TASK PROMPT
From the records below, extract each line containing the string "agent", treating uppercase and lowercase letters as distinct.

RAW DATA

## START

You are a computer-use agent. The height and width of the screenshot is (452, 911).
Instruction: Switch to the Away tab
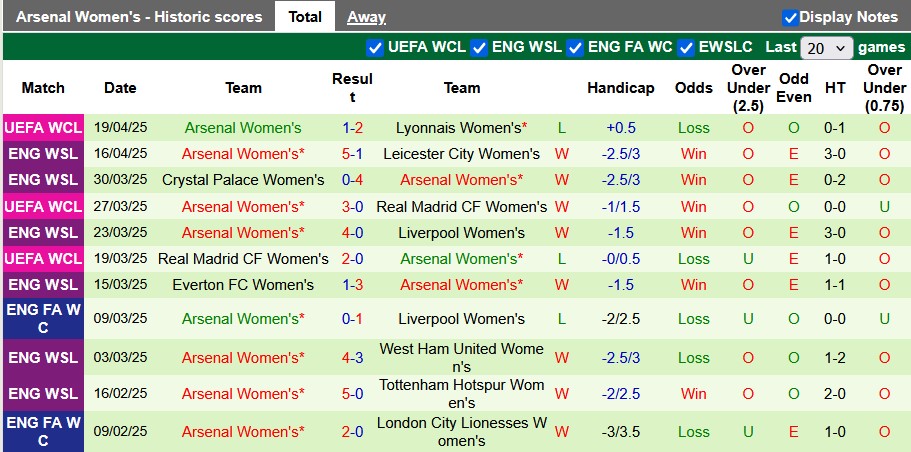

## END
## START

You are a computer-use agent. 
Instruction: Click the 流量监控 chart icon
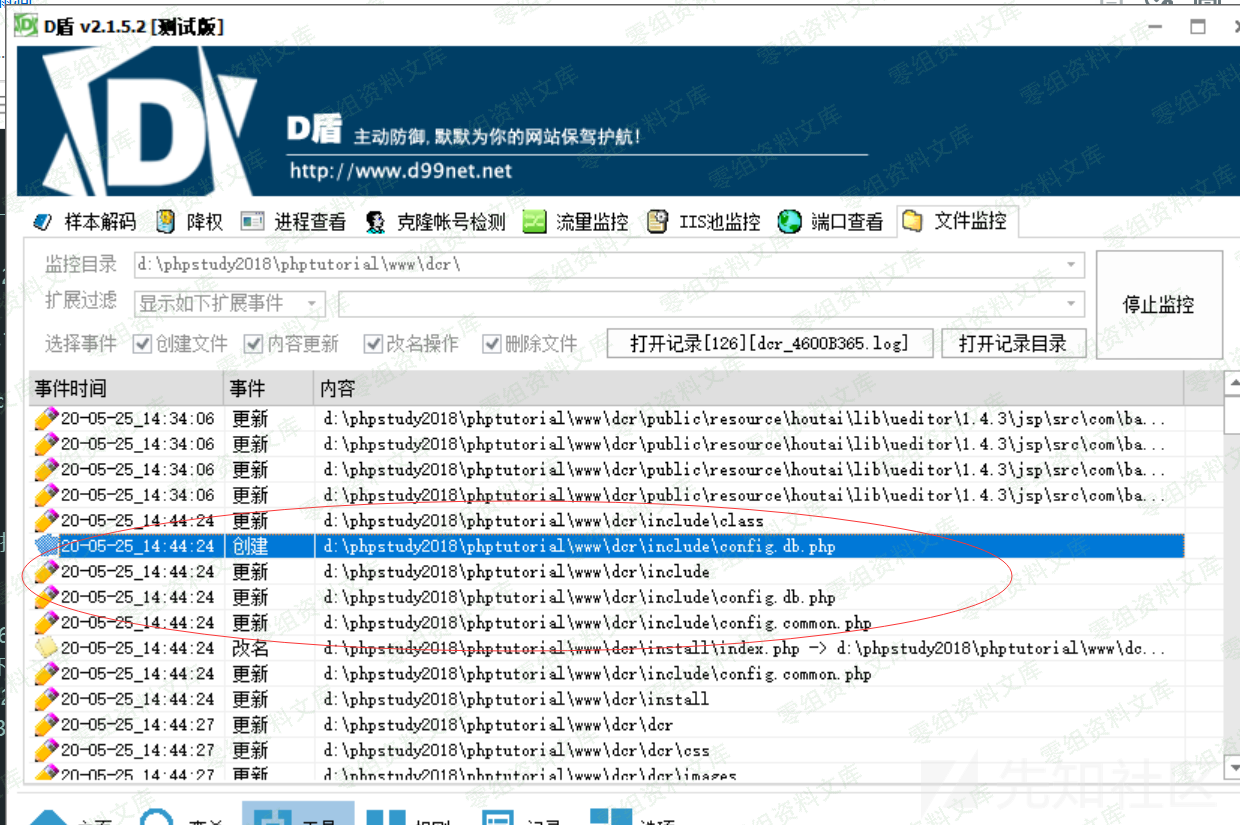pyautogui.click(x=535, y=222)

## END
## START

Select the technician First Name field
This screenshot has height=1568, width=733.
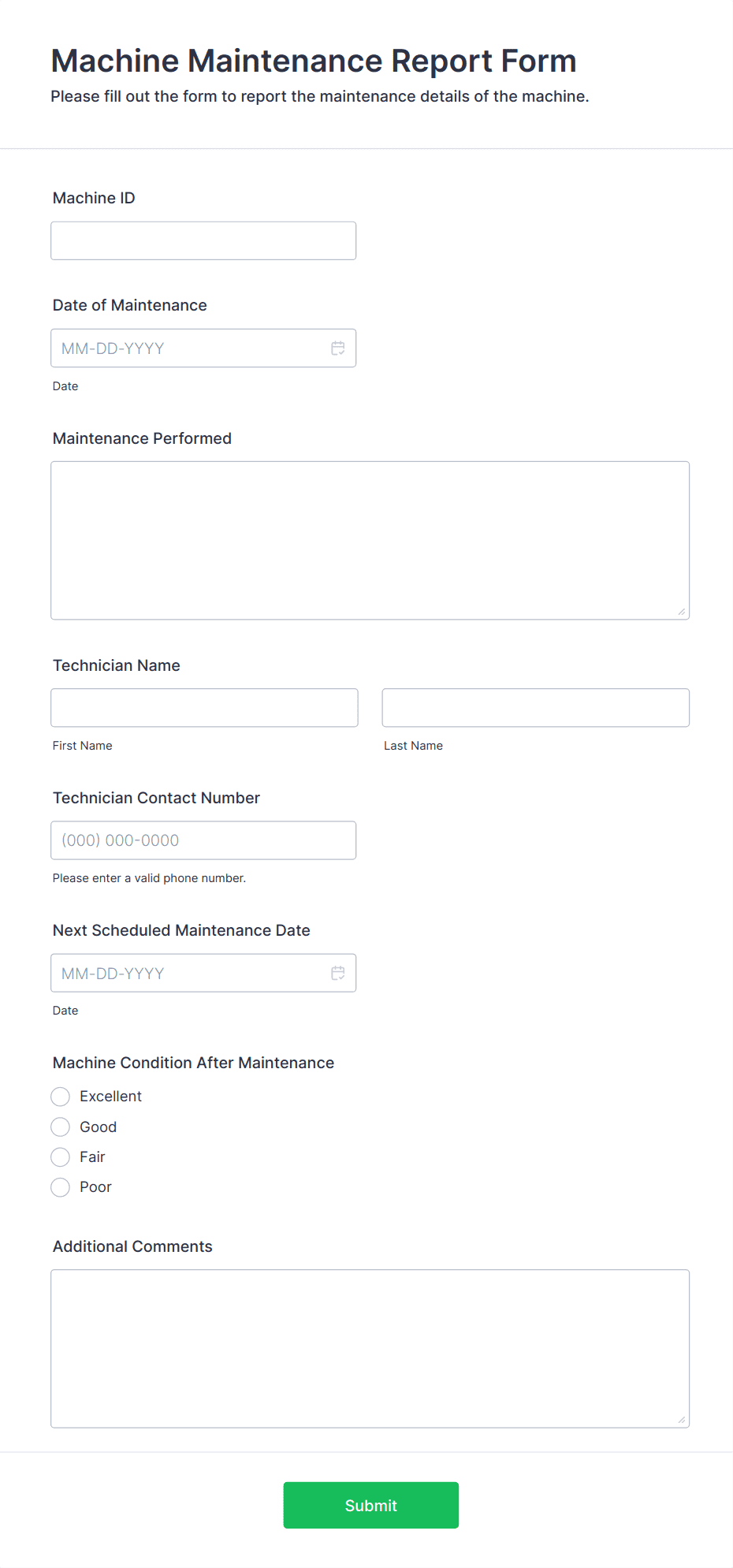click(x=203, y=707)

## END

ANSWER TO THIS PROBLEM
You are a computer-use agent. The height and width of the screenshot is (452, 911).
You are a computer-use agent. 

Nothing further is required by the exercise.